_Quoted text_:
.....

The principle of marginality (PM or MP) is
a statistical principle (*not* a mathematical principle) that guides the way researchers should
interpret linear models. (some PDF
notes)

### The principle

If a factor effect is *marginal* to another effect in the model, then we neither test not interpret
that factor effect. Further, if interactions are included in the regression model, then all lower
order main effects should be included in the model as well.

A main idea behind PM, in my opinion, is that one of the goals of statistics is to summarize without misleading. PM is one tool we can use to avoid misleading consumers of statistics. A price we pay for using the principle is a moderate reduction in the amount of inferences that can be obtained from a complicated regression model fit. What is gained is a more coherent view of statistical modeling.

### What is *marginality* in this context?

Marginality here refers to terms in a linear regression model that lie in a subspace of higher order terms included in the model. Some examples:

- The main effect of factor
*A*is marginal to the interaction effect of*A:B*. - The intercept is marginal to the main effect of
*A*(and all other factor effects). - The main effects of
*A*,*B*, and*C*and the two way interactions*A:B*,*A:C*, and*B:C*are marginal to the three way interaction*A:B:C*. - In the regression model
`y ~ 1 + A + B`

, the intercept is marginal to*A*and*B*, but neither*A*nor*B*are marginal to any term (there is no interaction term).

Further, it does not matter if the interactions are due to crossing or nesting.

### PM

Suppose we fit the regression model

\[ y = \beta_0 + \beta_1 x_1 + \beta_2 x_2 + \beta_3 x_1 \times x_2 + \varepsilon. \]

The model contains an interaction between \(x_1\) and \(x_2\), so PM advises that we should not test or interpret the regression coefficients \(\beta_0, \beta_1, \beta_2\).

We *ignore* these factor effects because they do not honestly describe the factor effects in the
presence of an interaction term (if we believe the regression model is a remotely true model.) The
main effects are important to the extent that they help us correctly interpret the value of the
interaction coeffient, \(\beta_3\), but their values can be *extremely* misleading when the
interaction is truly non-zero.

This is logical: If the interaction effect is large, then the effect of \(x_2\) depends on the value of \(x_1\), and speak of some average effect can be misleading. More precisely, the effect of (say) \(x_2\) is \(\beta_2 + \beta_3\times x_1\) in the \(0-1\) contrast coding scheme, clearly a function of \(x_1\). What meaning can be prescribed to the average effect of \(x_2\) in this case? PM says none at all.

### History of PM

Regression model marginality was described in the Nelder’s A reformulation of linear models.

.....

_Tasks to carry out_:
**1.** In the text on the principle of marginality, what should also be included in a regression model that includes interactions?
**2.** Summarize the text on the principle of marginality in two sentences.

_Dataset section_:
.....

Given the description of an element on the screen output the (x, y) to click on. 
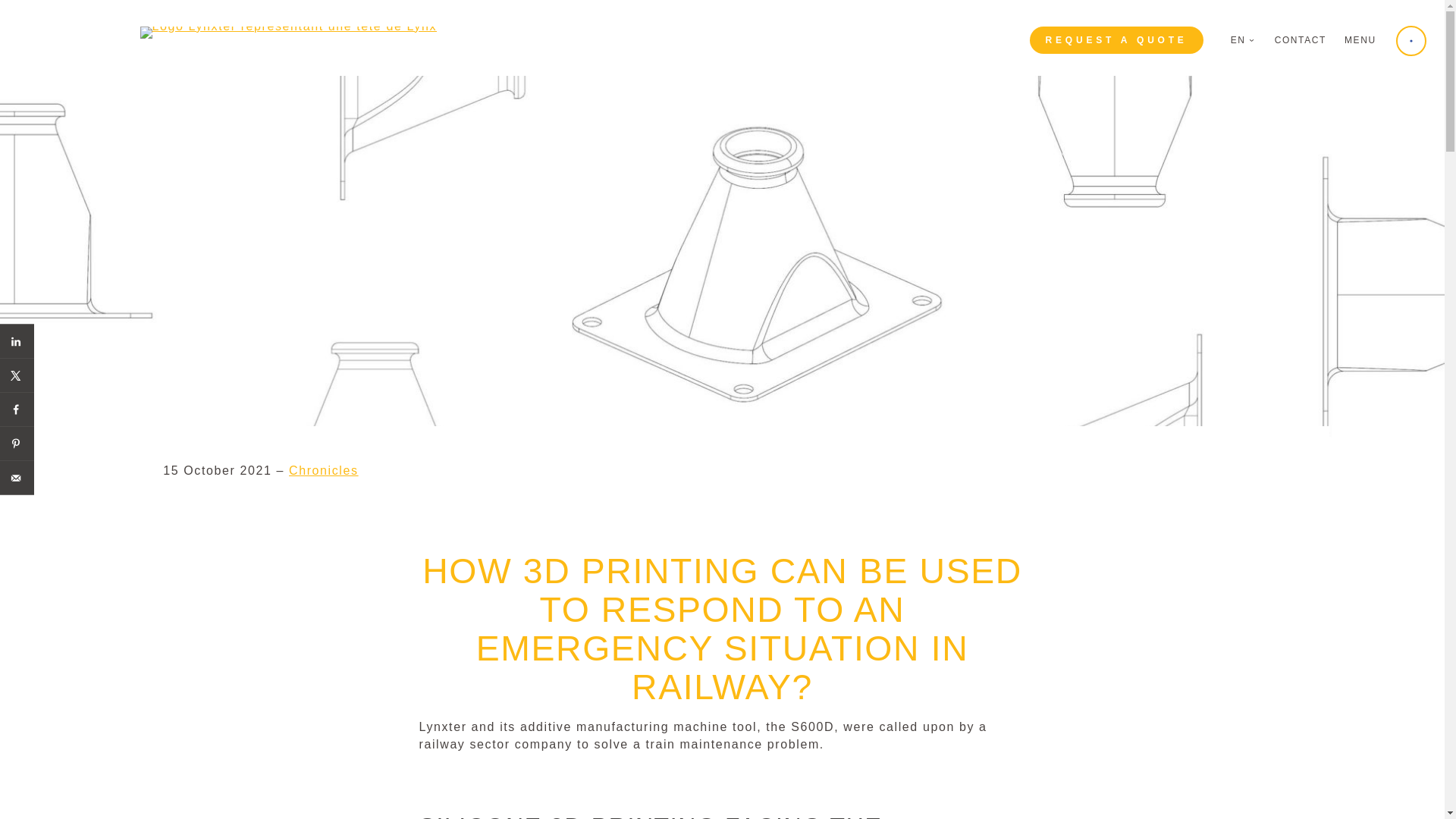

.....

_Solutions for each task_:
**1.** All lower order main effects should be included.

**2.** The principle of marginality is a statistical principle holding that a factor effect marginal to another effect in a linear model should be neither tested nor interpreted, and that all lower order main effects should be included whenever interactions are. In the writer's view its main idea is to summarize without misleading, at the price of a moderate reduction in the inferences available from a complicated regression model fit.